過疎に住んでみて過疎のもつ寂しさに初めて気づいた。引っ越した私達の借家に灯がともると近所の人は「電気がついているだけで嬉しい。」「昨日音を出していてうるさかったでしょ?」と聞くと
「にぎやかでええわー。」
隣の大泊小学校で昨年たったひとりの卒業式が行なわれた。
少子化の波には、勝てず在校生は一人になり、他の小学校へ転入をする。大泊小学校は、長い歴史の幕を閉じた。
ピアノを弾きに行った私が「ふるさと」を演奏すると校長先生も、卒業生も来賓も皆涙、涙、涙。

マンツーマンで育った小学校での想い出は都会でのマンモス校で味わえないスキンシップがあったことと思う。 先日、天女座に二つの中学校が遠足に来た。
「熊野古道をゆく」というオリジナル曲を映像と共に演奏しながら熊野の地がいかに素晴らしいかを話した。神社の宮司さんでも熊野から来たというと特別待遇だそうで、国生みの場所でもある熊野は日本人の心のふるさとであるということも。
中学生たちはじっと聴いてくれていた。後日、たくさんの感想文を頂いた。「熊野は、すごいところなんですね。熊野を大切にしていきたいと思いました。」
とかく過疎であることが、コンプレックスになりがちである。
何もないからと地元の人は言う。何もないことがどれほどすごいことか。七里御浜は、どこまでも美しい海岸が続き、人工的な建物は何もない。

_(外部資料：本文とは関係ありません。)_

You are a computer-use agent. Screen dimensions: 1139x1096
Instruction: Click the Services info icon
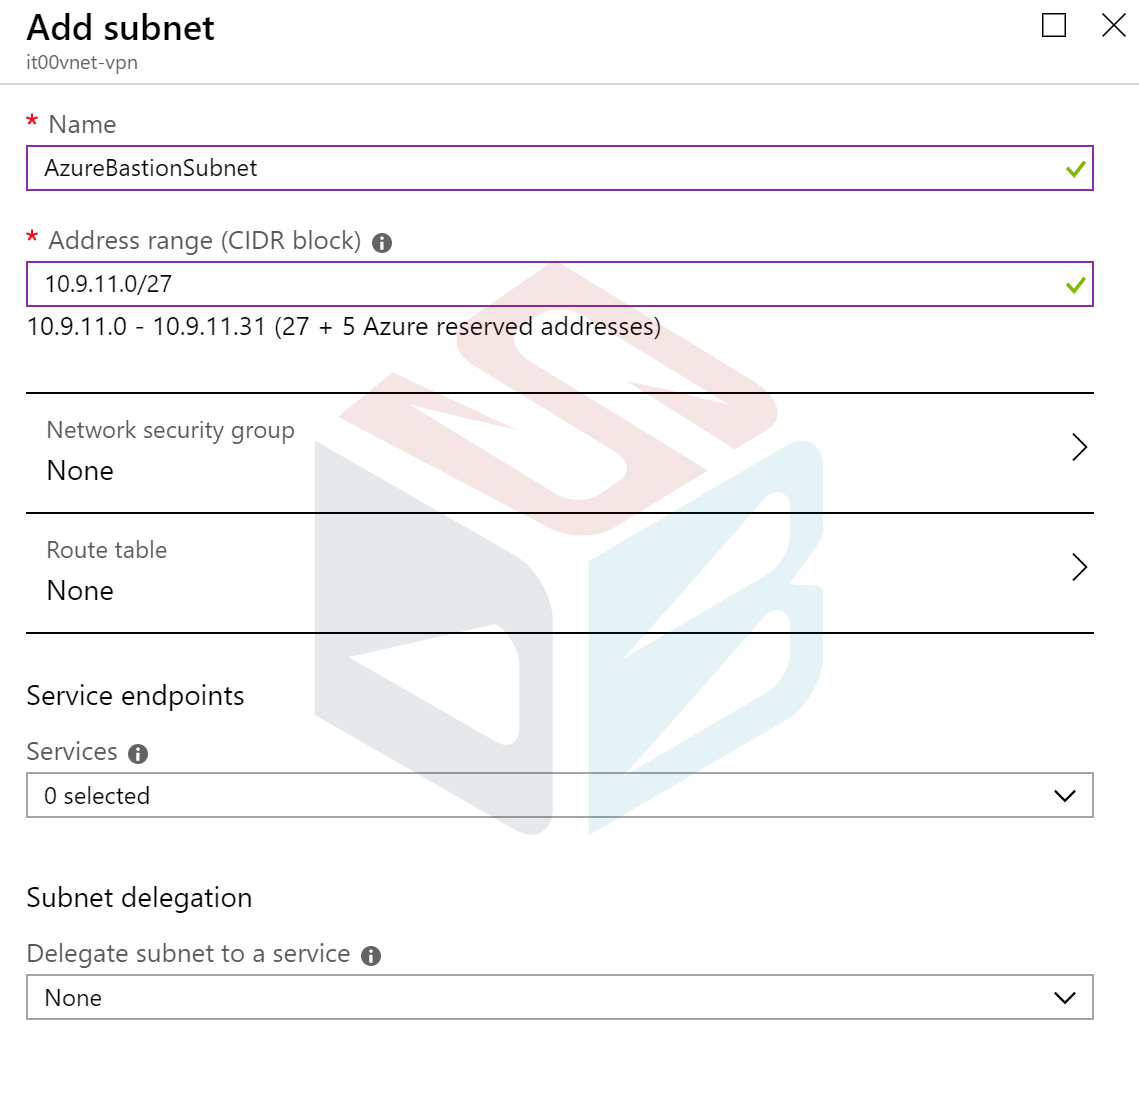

丸山千枚田などの棚田、滝、山々を包む雲海。手つかずの自然は訪れる人を魅了する。「綺麗ねえ!」を連発していると、「あなたたちが綺麗と言っていたので配達の帰りに海を見たらやっぱり綺麗やったわ。」
いつもそばにあると当たり前になってしまう。
熊野の自然は日本の宝。
その宝が世界遺産になろうとしている。都会で疲れた人々は、心のオアシス熊野にござれ。 不便さを補って余りある豊かさがある。
高速道路はなくてもここは、地上のパラダイス。